Task item
Only the lines from the one containing "Richa Ghimire (58, 2102)" through the end of the data below should be copied, each exactly as written and with both ends kept.

:: Task input

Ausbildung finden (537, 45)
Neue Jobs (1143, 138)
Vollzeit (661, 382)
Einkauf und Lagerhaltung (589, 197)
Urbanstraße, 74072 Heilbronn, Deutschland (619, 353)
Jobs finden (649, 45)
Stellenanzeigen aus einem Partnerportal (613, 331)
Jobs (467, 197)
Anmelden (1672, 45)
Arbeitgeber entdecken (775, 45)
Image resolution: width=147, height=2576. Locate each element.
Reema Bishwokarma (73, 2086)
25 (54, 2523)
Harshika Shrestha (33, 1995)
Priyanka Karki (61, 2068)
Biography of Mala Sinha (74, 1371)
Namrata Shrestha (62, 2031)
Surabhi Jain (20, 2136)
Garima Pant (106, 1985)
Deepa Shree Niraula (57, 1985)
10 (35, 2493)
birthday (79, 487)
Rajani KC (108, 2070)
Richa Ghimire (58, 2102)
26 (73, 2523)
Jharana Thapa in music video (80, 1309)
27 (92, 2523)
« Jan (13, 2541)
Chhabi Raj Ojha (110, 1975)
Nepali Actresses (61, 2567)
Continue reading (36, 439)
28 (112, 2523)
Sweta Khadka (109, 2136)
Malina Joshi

::::

Answer box
Richa Ghimire (58, 2102)
26 (73, 2523)
Jharana Thapa in music video (80, 1309)
27 (92, 2523)
« Jan (13, 2541)
Chhabi Raj Ojha (110, 1975)
Nepali Actresses (61, 2567)
Continue reading (36, 439)
28 (112, 2523)
Sweta Khadka (109, 2136)
Malina Joshi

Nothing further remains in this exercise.